FSA and HSA: Can You Have Both
The rules governing simultaneous enrollment in a Flexible Spending Account (FSA) and a Health Savings Account (HSA) are more nuanced than a simple yes-or-no answer suggests. IRS regulations permit certain combinations while prohibiting others, and the distinction turns on the type of FSA involved. Understanding the boundary conditions matters because violations can trigger tax penalties and retroactive disqualification of HSA contributions.
Definition and Scope
An HSA is a tax-advantaged savings account available exclusively to individuals enrolled in a qualifying High-Deductible Health Plan (HDHP), as defined under 26 U.S.C. § 223. A standard health care FSA, governed by 26 U.S.C. § 125 and IRS Publication 969, is an employer-sponsored benefit allowing pre-tax dollars to fund qualified medical expenses.
The core conflict arises from HSA eligibility rules.

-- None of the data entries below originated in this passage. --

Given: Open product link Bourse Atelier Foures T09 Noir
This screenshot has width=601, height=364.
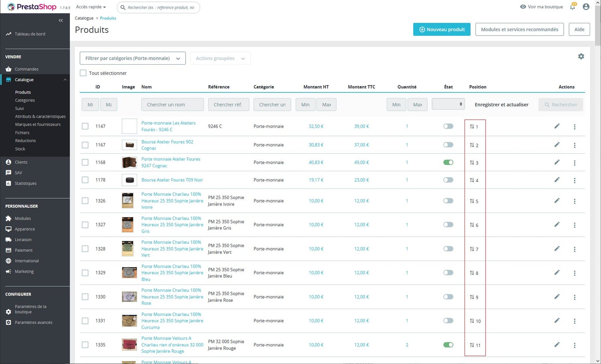Looking at the screenshot, I should [x=172, y=180].
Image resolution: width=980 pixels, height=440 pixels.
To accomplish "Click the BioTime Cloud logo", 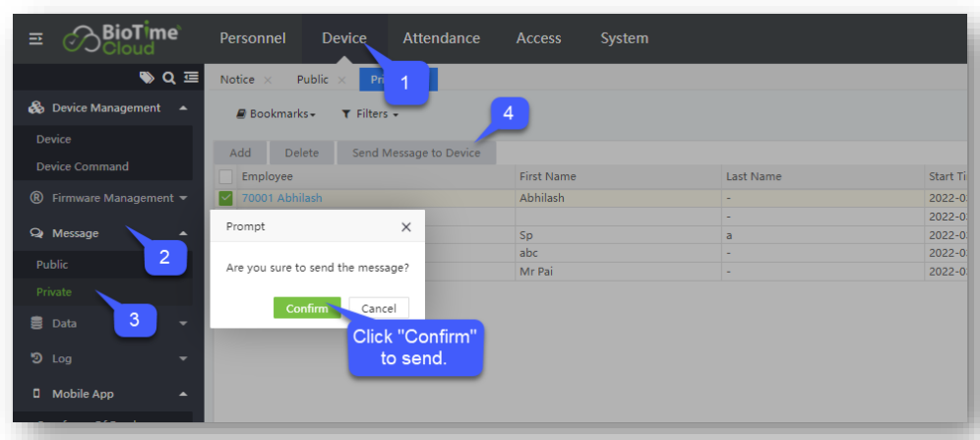I will [122, 39].
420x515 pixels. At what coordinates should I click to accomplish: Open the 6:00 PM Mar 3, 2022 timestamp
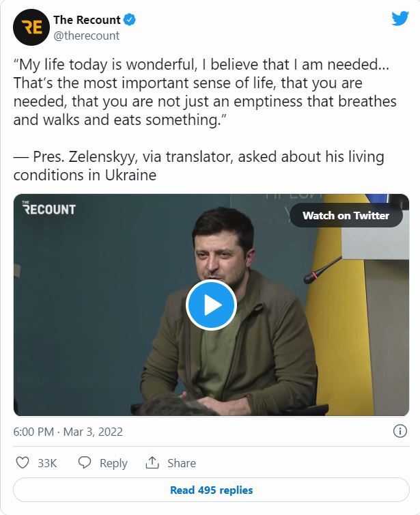pos(68,432)
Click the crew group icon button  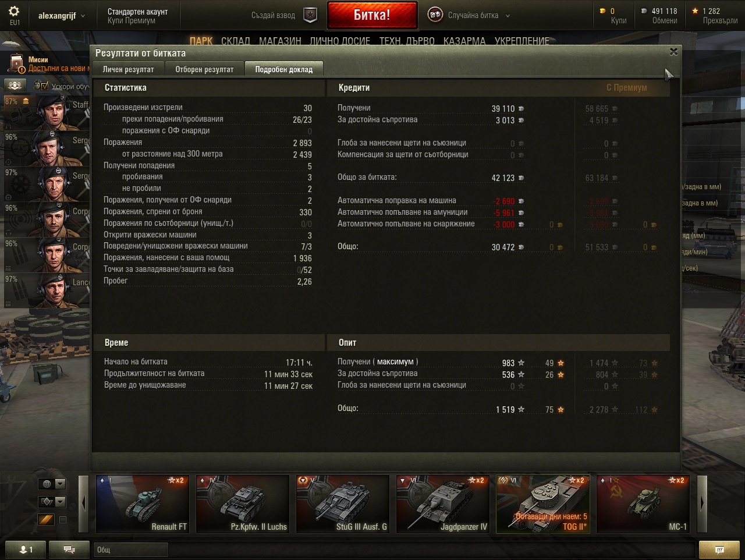[15, 86]
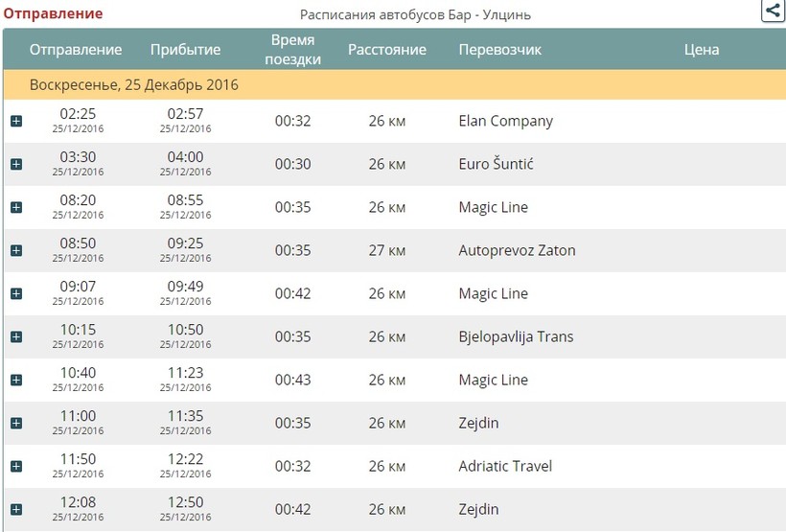Click the Расстояние column header
Viewport: 786px width, 532px height.
(387, 50)

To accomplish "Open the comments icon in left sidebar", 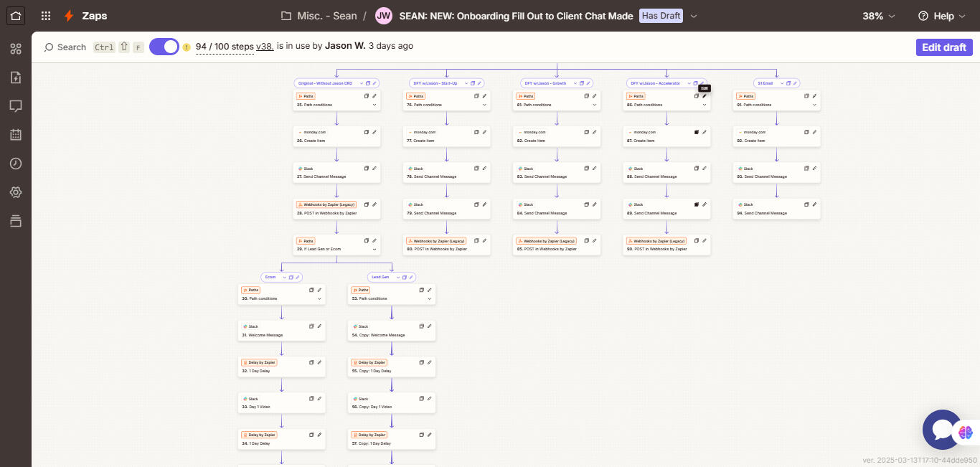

To contribute to an HSA in any given month, an individual must not be covered by any "other health plan" that is not an HDHP (IRS Publication 969). A standard general-purpose health care FSA qualifies as "other health coverage" because it can reimburse medical expenses before the HDHP deductible is met. Enrollment in both simultaneously disqualifies the individual from making or receiving HSA contributions for the months that overlap.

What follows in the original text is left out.